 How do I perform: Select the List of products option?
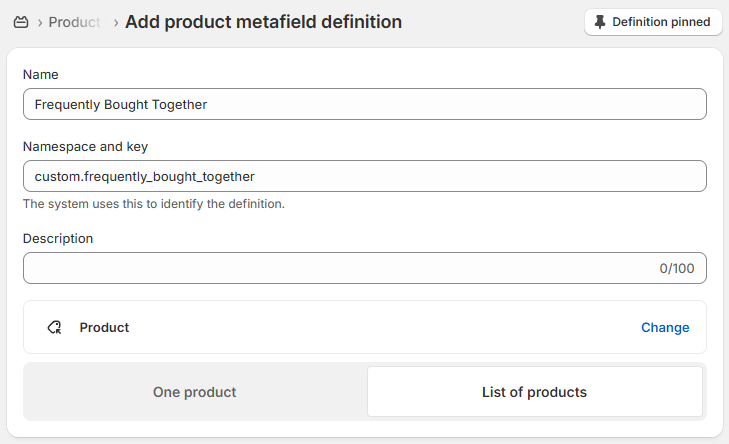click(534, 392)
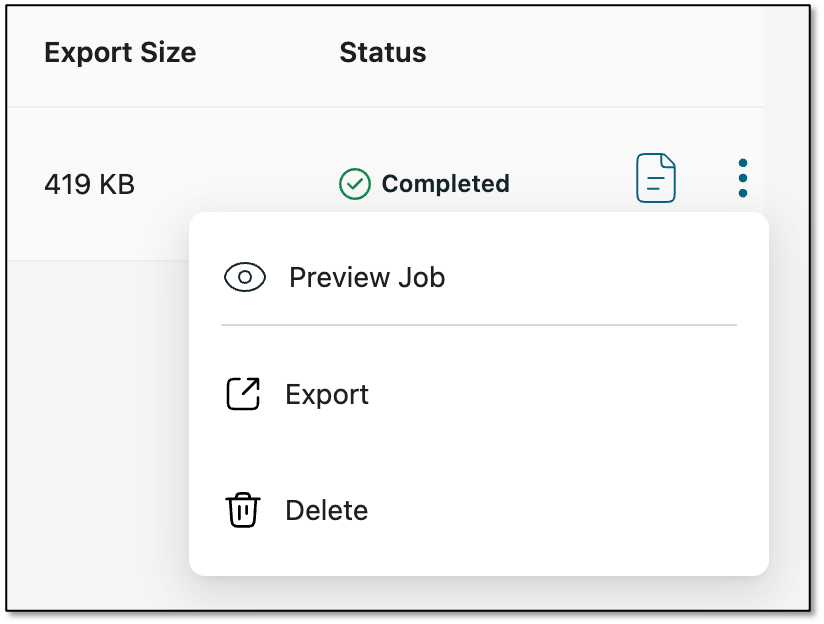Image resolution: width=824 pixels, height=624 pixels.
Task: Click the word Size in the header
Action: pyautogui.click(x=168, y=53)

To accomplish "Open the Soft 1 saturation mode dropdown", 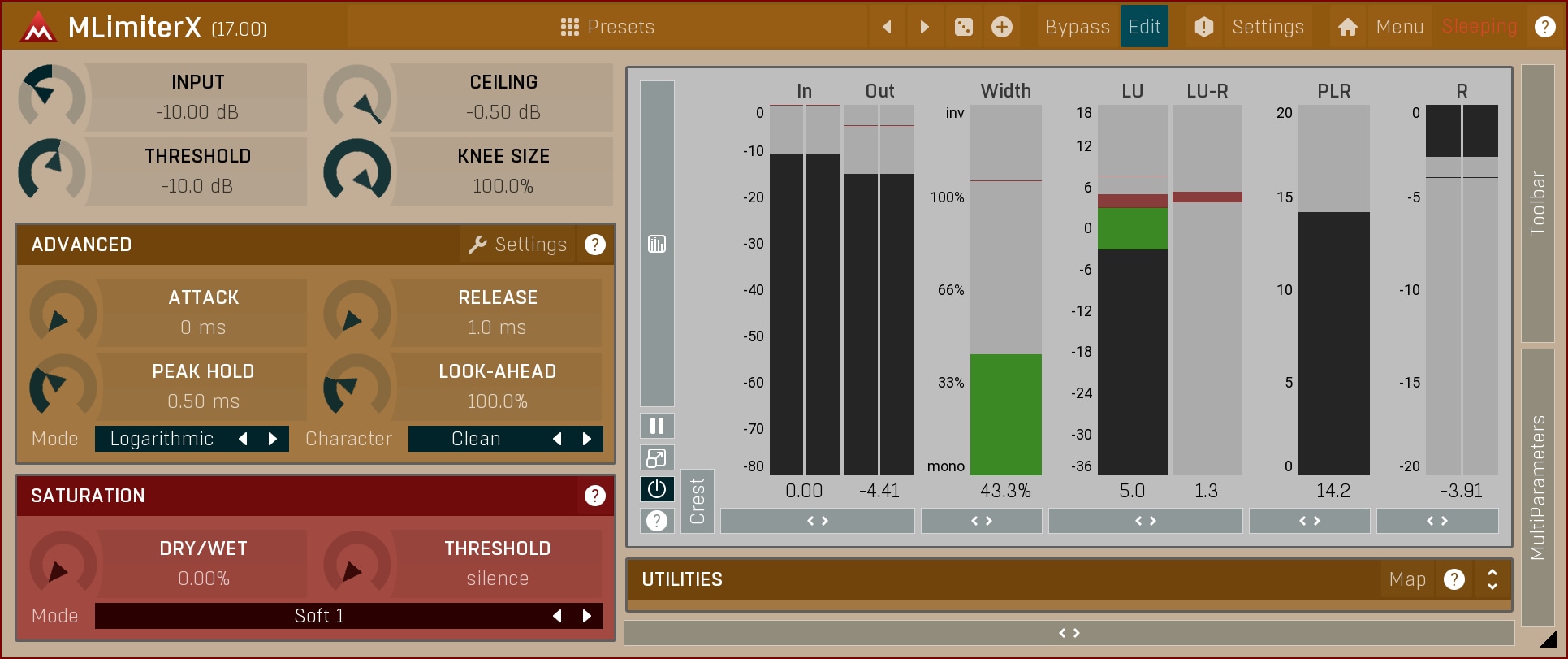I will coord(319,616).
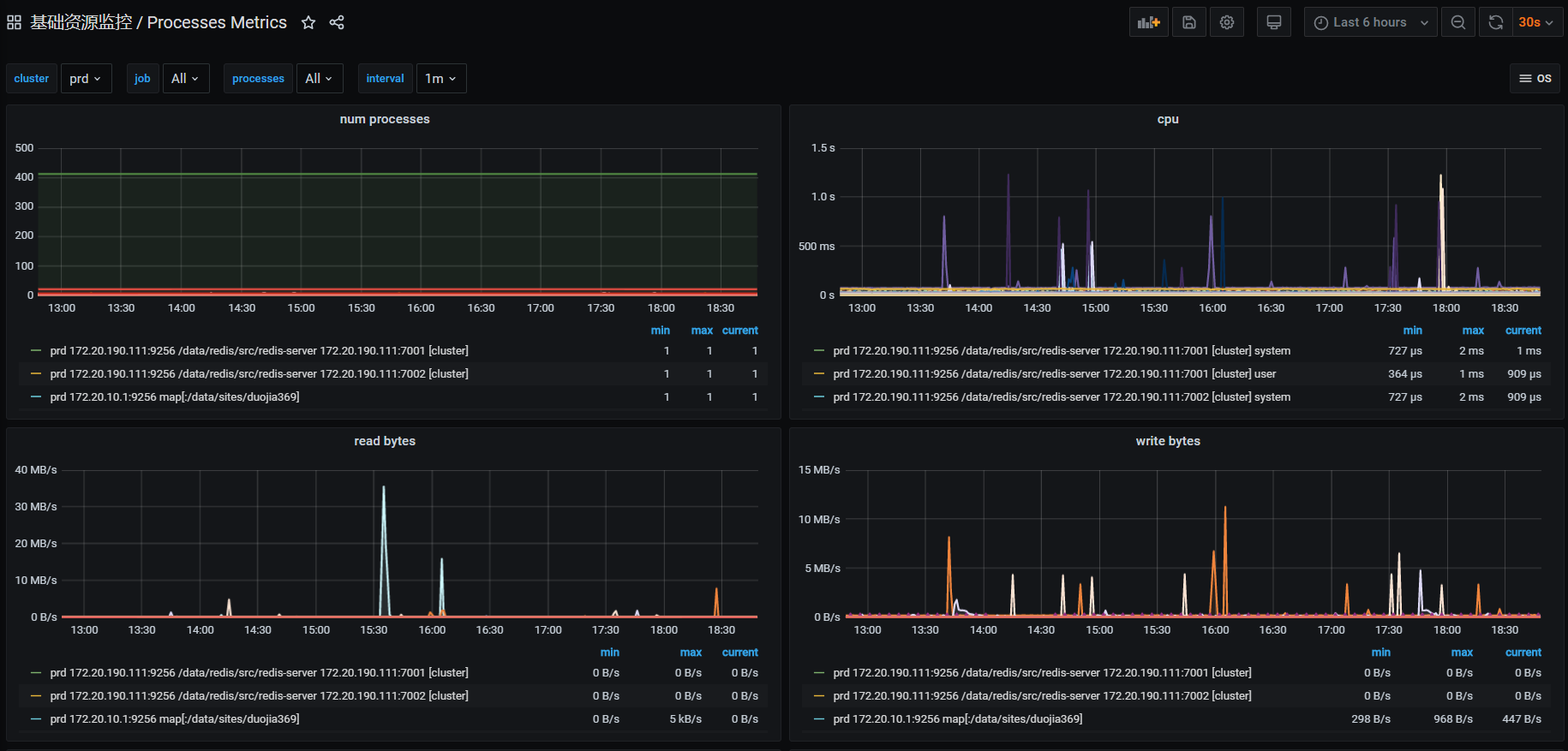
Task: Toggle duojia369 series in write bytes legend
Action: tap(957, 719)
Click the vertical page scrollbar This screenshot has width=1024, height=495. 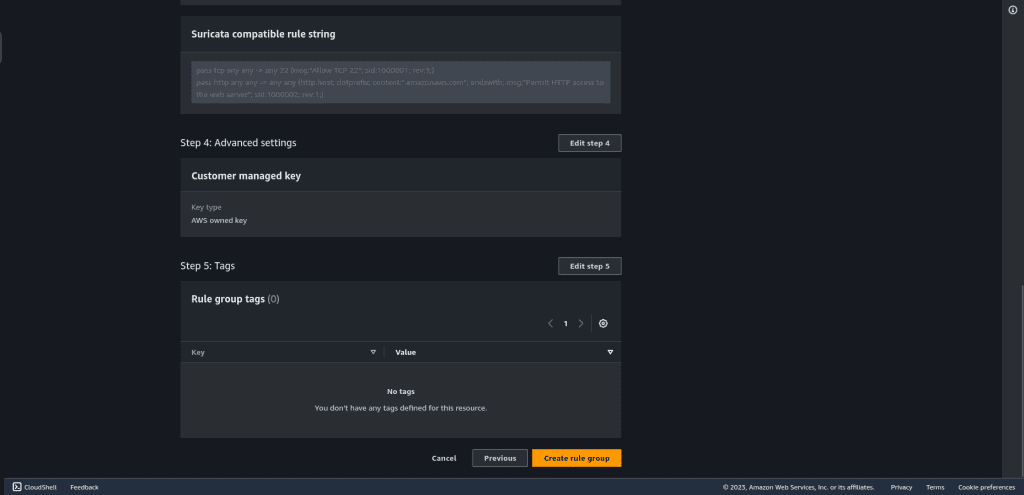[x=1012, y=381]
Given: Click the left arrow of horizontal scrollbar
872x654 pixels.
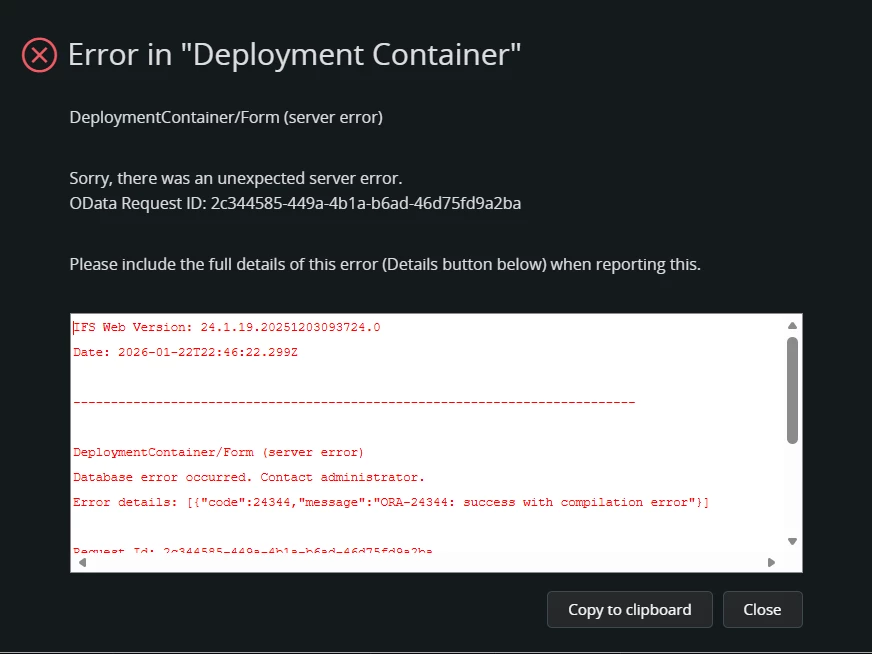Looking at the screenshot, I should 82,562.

> **Goal of the exercise**
Reproduce verbatim everything in the items from the line containing "Given: Click the" down to the end of the items, including both of these boundary lines. Leave the pictures out of your copy.

> **Exercise result**
Given: Click the left arrow of horizontal scrollbar
872x654 pixels.
Looking at the screenshot, I should 82,562.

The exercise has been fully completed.